Quick results in tests
Aussie breakthrough
WORLD- FIRST Australian research has developed a test that can identify positive coronavirus cases in only 20 minutes.
The discovery could help the effort to limit the spread of the virus by identifying patients and their close contacts more quickly.
The research team, led by Monash University, developed a simple way to detect the presence of coronavirus antibodies in the blood.
While not suited to being a diagnostic test for those who have only recently contracted COVID-19, the blood test takes only 20 minutes to detect when a person has had the virus and mounted a response or recovered from it, significantly improving populationwide health efforts.
The study findings, published on Friday, could help high-risk countries with population screening, case identification, contact tracing, confirming vaccine efficacy during clinical trials, and vaccine distribution.

▶ [LIST OF TASKS]:
1) Copy the article on the coronavirus blood test from "Quick results in" to "only 20 minutes.", switching "Australian" to "Monash".
2) Continue the article on the 20-minute coronavirus antibody test after its final sentence.

▶ [SUPPLIED INFORMATION]:

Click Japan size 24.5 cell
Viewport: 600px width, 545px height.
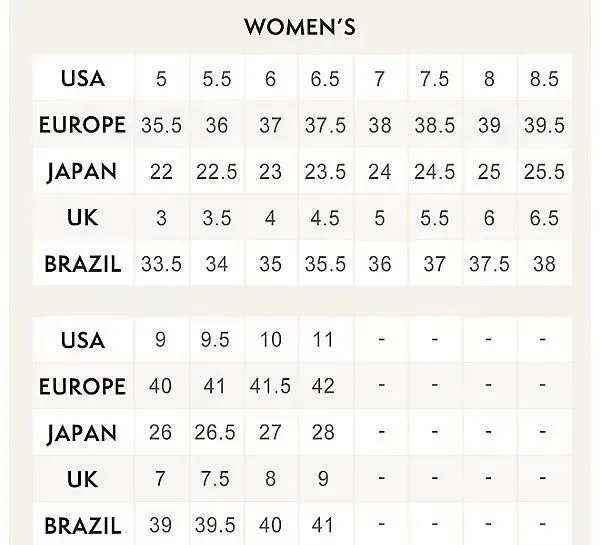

▶ [RESPONSES BY ITEM NUMBER]:
1)
Quick results in tests
Aussie breakthrough
WORLD- FIRST Monash research has developed a test that can identify positive coronavirus cases in only 20 minutes.

2)
Simon Corrie, senior lecturer in chemical engineering at Monash University, said the findings were exciting for health care teams racing to stop the spread of COVID-19.
“This simple assay, based on commonly used blood typing infrastructure and manufactured at scale, can be rolled out rapidly across Australia and beyond,” Dr Corrie said.
“This test can be used in any lab that has blood typing infrastructure, which is extremely common across the world.”
Researchers collaborated with clinicians at Monash Health to collect blood samples from people recently infected with COVID-19.
The experts said with funding and commercial support, the test could be rolled out in as little as six months.